■ What the exercise asks ■
Take the data below and repeat it exactly.
··········
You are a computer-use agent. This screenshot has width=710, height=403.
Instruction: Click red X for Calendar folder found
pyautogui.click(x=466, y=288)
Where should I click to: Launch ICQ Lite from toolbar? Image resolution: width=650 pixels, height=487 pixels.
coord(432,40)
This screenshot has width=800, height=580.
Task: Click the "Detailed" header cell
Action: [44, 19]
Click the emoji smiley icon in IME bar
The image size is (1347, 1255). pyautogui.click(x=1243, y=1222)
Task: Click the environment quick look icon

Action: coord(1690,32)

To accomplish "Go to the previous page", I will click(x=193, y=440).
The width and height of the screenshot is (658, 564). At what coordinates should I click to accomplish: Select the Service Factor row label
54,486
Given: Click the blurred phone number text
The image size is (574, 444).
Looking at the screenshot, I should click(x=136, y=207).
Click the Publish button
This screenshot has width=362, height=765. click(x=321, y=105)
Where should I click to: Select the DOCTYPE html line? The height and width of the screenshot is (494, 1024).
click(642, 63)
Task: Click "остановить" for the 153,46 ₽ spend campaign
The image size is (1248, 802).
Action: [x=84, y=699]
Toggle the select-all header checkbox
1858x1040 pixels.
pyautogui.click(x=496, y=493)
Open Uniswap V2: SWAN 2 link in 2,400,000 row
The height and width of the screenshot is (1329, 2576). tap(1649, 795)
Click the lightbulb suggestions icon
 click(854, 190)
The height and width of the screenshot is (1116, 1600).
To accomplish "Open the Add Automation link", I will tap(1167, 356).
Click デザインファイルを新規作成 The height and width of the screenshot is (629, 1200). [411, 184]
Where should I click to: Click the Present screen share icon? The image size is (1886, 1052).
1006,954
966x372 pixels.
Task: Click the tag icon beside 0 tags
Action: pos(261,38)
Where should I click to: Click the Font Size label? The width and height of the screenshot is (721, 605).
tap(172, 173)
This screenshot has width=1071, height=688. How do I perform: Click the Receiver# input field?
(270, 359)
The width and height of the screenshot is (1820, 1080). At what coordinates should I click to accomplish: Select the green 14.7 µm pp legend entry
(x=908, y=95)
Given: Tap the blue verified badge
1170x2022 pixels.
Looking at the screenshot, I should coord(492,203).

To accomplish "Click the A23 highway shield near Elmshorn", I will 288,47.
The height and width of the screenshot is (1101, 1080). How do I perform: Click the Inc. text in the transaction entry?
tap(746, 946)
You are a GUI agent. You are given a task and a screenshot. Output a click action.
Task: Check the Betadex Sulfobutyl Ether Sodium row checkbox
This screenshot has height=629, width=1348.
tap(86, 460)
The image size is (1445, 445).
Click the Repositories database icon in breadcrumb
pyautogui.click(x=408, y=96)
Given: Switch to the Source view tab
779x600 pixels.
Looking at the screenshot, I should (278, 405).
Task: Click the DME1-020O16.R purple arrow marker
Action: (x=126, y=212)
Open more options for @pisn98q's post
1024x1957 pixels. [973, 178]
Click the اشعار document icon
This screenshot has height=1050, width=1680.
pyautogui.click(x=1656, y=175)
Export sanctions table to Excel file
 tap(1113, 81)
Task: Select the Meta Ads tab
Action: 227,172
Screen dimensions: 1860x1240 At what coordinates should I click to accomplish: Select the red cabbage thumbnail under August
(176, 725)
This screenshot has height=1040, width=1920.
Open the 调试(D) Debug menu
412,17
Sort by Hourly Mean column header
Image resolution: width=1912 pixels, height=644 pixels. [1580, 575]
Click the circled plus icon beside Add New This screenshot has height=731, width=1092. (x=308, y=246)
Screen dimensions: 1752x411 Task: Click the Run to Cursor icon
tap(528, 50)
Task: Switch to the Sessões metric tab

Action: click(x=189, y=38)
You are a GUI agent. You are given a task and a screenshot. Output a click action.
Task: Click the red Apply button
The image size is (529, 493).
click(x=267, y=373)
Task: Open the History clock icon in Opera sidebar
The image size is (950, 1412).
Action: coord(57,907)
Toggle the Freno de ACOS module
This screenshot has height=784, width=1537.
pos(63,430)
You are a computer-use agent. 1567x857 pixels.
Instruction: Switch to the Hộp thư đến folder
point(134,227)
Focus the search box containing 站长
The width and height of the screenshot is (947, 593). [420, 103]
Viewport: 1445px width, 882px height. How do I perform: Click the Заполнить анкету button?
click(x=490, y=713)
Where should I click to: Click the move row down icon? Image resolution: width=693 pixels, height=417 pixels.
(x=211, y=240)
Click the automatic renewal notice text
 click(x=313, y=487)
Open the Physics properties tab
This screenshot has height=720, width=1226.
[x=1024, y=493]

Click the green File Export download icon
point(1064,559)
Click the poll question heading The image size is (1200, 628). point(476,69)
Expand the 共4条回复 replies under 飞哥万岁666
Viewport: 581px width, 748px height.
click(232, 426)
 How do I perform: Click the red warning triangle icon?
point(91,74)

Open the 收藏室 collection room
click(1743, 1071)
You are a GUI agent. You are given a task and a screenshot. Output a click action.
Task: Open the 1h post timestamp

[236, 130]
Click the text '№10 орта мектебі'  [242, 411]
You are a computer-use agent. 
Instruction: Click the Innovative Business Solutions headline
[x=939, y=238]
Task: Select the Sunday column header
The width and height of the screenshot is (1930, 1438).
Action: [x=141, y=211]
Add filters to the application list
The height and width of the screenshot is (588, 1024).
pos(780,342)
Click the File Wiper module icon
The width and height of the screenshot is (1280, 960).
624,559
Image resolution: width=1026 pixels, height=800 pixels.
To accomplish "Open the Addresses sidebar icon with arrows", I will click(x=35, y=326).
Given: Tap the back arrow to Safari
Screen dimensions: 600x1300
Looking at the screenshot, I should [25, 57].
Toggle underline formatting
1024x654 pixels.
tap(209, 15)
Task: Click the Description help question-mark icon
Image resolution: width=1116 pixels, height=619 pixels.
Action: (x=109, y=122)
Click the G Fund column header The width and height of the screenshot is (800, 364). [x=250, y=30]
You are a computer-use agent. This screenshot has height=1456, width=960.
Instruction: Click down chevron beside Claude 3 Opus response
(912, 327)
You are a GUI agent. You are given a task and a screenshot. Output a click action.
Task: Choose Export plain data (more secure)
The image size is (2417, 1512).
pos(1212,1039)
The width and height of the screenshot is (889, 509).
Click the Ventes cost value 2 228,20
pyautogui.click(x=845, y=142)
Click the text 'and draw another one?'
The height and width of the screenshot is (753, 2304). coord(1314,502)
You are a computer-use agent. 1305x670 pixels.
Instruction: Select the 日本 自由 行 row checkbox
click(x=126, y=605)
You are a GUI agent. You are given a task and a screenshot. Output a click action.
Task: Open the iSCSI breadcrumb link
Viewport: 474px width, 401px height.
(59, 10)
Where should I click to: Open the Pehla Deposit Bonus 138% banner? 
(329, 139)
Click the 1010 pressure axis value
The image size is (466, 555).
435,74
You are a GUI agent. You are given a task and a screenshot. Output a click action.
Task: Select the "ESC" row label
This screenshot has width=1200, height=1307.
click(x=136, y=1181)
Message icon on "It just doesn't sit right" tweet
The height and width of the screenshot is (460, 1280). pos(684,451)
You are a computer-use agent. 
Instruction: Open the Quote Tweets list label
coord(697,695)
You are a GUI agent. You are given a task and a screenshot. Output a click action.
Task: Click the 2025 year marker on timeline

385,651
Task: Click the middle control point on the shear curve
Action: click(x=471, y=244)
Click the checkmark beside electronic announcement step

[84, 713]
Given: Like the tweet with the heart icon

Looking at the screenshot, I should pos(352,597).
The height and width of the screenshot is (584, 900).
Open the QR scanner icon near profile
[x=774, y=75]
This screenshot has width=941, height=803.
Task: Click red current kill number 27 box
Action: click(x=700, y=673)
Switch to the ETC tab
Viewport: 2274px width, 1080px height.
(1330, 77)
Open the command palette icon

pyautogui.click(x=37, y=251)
··········
■ Task solution ■
You are a computer-use agent. This screenshot has width=710, height=403.
Instruction: Click red X for Calendar folder found
pyautogui.click(x=466, y=288)
Where should I click to: Launch ICQ Lite from toolbar? Image resolution: width=650 pixels, height=487 pixels.
coord(432,40)
This screenshot has width=800, height=580.
Task: Click the "Detailed" header cell
Action: [44, 19]
Click the emoji smiley icon in IME bar
The image size is (1347, 1255). pyautogui.click(x=1243, y=1222)
Task: Click the environment quick look icon

Action: coord(1690,32)

To accomplish "Go to the previous page", I will click(x=193, y=440).
The width and height of the screenshot is (658, 564). At what coordinates should I click to accomplish: Select the Service Factor row label
54,486
Given: Click the blurred phone number text
The image size is (574, 444).
Looking at the screenshot, I should click(x=136, y=207).
Click the Publish button
This screenshot has width=362, height=765. click(x=321, y=105)
Where should I click to: Select the DOCTYPE html line? The height and width of the screenshot is (494, 1024).
click(642, 63)
Task: Click "остановить" for the 153,46 ₽ spend campaign
The image size is (1248, 802).
Action: [x=84, y=699]
Toggle the select-all header checkbox
1858x1040 pixels.
pyautogui.click(x=496, y=493)
Open Uniswap V2: SWAN 2 link in 2,400,000 row
The height and width of the screenshot is (1329, 2576). tap(1649, 795)
Click the lightbulb suggestions icon
 click(854, 190)
The height and width of the screenshot is (1116, 1600).
To accomplish "Open the Add Automation link", I will tap(1167, 356).
Click デザインファイルを新規作成 The height and width of the screenshot is (629, 1200). [411, 184]
Where should I click to: Click the Present screen share icon? The image size is (1886, 1052).
1006,954
966x372 pixels.
Task: Click the tag icon beside 0 tags
Action: pos(261,38)
Where should I click to: Click the Font Size label? The width and height of the screenshot is (721, 605).
tap(172, 173)
This screenshot has width=1071, height=688. How do I perform: Click the Receiver# input field?
(270, 359)
The width and height of the screenshot is (1820, 1080). At what coordinates should I click to accomplish: Select the green 14.7 µm pp legend entry
(x=908, y=95)
Given: Tap the blue verified badge
1170x2022 pixels.
Looking at the screenshot, I should coord(492,203).

To accomplish "Click the A23 highway shield near Elmshorn", I will 288,47.
The height and width of the screenshot is (1101, 1080). How do I perform: Click the Inc. text in the transaction entry?
tap(746, 946)
You are a GUI agent. You are given a task and a screenshot. Output a click action.
Task: Check the Betadex Sulfobutyl Ether Sodium row checkbox
This screenshot has height=629, width=1348.
tap(86, 460)
The image size is (1445, 445).
Click the Repositories database icon in breadcrumb
pyautogui.click(x=408, y=96)
Given: Switch to the Source view tab
779x600 pixels.
Looking at the screenshot, I should (278, 405).
Task: Click the DME1-020O16.R purple arrow marker
Action: (x=126, y=212)
Open more options for @pisn98q's post
1024x1957 pixels. [973, 178]
Click the اشعار document icon
This screenshot has height=1050, width=1680.
pyautogui.click(x=1656, y=175)
Export sanctions table to Excel file
 tap(1113, 81)
Task: Select the Meta Ads tab
Action: 227,172
Screen dimensions: 1860x1240 At what coordinates should I click to accomplish: Select the red cabbage thumbnail under August
(176, 725)
This screenshot has height=1040, width=1920.
Open the 调试(D) Debug menu
412,17
Sort by Hourly Mean column header
Image resolution: width=1912 pixels, height=644 pixels. [1580, 575]
Click the circled plus icon beside Add New This screenshot has height=731, width=1092. (x=308, y=246)
Screen dimensions: 1752x411 Task: Click the Run to Cursor icon
tap(528, 50)
Task: Switch to the Sessões metric tab

Action: click(x=189, y=38)
You are a GUI agent. You are given a task and a screenshot. Output a click action.
Task: Click the red Apply button
The image size is (529, 493).
click(x=267, y=373)
Task: Open the History clock icon in Opera sidebar
The image size is (950, 1412).
Action: coord(57,907)
Toggle the Freno de ACOS module
This screenshot has height=784, width=1537.
pos(63,430)
You are a computer-use agent. 1567x857 pixels.
Instruction: Switch to the Hộp thư đến folder
point(134,227)
Focus the search box containing 站长
The width and height of the screenshot is (947, 593). [420, 103]
Viewport: 1445px width, 882px height. How do I perform: Click the Заполнить анкету button?
click(x=490, y=713)
Where should I click to: Click the move row down icon? Image resolution: width=693 pixels, height=417 pixels.
(x=211, y=240)
Click the automatic renewal notice text
 click(x=313, y=487)
Open the Physics properties tab
This screenshot has height=720, width=1226.
[x=1024, y=493]

Click the green File Export download icon
point(1064,559)
Click the poll question heading The image size is (1200, 628). point(476,69)
Expand the 共4条回复 replies under 飞哥万岁666
Viewport: 581px width, 748px height.
click(232, 426)
 How do I perform: Click the red warning triangle icon?
point(91,74)

Open the 收藏室 collection room
click(1743, 1071)
You are a GUI agent. You are given a task and a screenshot. Output a click action.
Task: Open the 1h post timestamp

[236, 130]
Click the text '№10 орта мектебі'  [242, 411]
You are a computer-use agent. 
Instruction: Click the Innovative Business Solutions headline
[x=939, y=238]
Task: Select the Sunday column header
The width and height of the screenshot is (1930, 1438).
Action: [x=141, y=211]
Add filters to the application list
The height and width of the screenshot is (588, 1024).
pos(780,342)
Click the File Wiper module icon
The width and height of the screenshot is (1280, 960).
624,559
Image resolution: width=1026 pixels, height=800 pixels.
To accomplish "Open the Addresses sidebar icon with arrows", I will click(x=35, y=326).
Given: Tap the back arrow to Safari
Screen dimensions: 600x1300
Looking at the screenshot, I should [25, 57].
Toggle underline formatting
1024x654 pixels.
tap(209, 15)
Task: Click the Description help question-mark icon
Image resolution: width=1116 pixels, height=619 pixels.
Action: (x=109, y=122)
Click the G Fund column header The width and height of the screenshot is (800, 364). [x=250, y=30]
You are a computer-use agent. This screenshot has height=1456, width=960.
Instruction: Click down chevron beside Claude 3 Opus response
(912, 327)
You are a GUI agent. You are given a task and a screenshot. Output a click action.
Task: Choose Export plain data (more secure)
The image size is (2417, 1512).
pos(1212,1039)
The width and height of the screenshot is (889, 509).
Click the Ventes cost value 2 228,20
pyautogui.click(x=845, y=142)
Click the text 'and draw another one?'
The height and width of the screenshot is (753, 2304). coord(1314,502)
You are a computer-use agent. 1305x670 pixels.
Instruction: Select the 日本 自由 行 row checkbox
click(x=126, y=605)
You are a GUI agent. You are given a task and a screenshot. Output a click action.
Task: Open the iSCSI breadcrumb link
Viewport: 474px width, 401px height.
(59, 10)
Where should I click to: Open the Pehla Deposit Bonus 138% banner? 
(329, 139)
Click the 1010 pressure axis value
The image size is (466, 555).
435,74
You are a GUI agent. You are given a task and a screenshot. Output a click action.
Task: Select the "ESC" row label
This screenshot has width=1200, height=1307.
click(x=136, y=1181)
Message icon on "It just doesn't sit right" tweet
The height and width of the screenshot is (460, 1280). pos(684,451)
You are a computer-use agent. 
Instruction: Open the Quote Tweets list label
coord(697,695)
You are a GUI agent. You are given a task and a screenshot. Output a click action.
Task: Click the 2025 year marker on timeline

385,651
Task: Click the middle control point on the shear curve
Action: click(x=471, y=244)
Click the checkmark beside electronic announcement step

[84, 713]
Given: Like the tweet with the heart icon

Looking at the screenshot, I should pos(352,597).
The height and width of the screenshot is (584, 900).
Open the QR scanner icon near profile
[x=774, y=75]
This screenshot has width=941, height=803.
Task: Click red current kill number 27 box
Action: click(x=700, y=673)
Switch to the ETC tab
Viewport: 2274px width, 1080px height.
(1330, 77)
Open the command palette icon

pyautogui.click(x=37, y=251)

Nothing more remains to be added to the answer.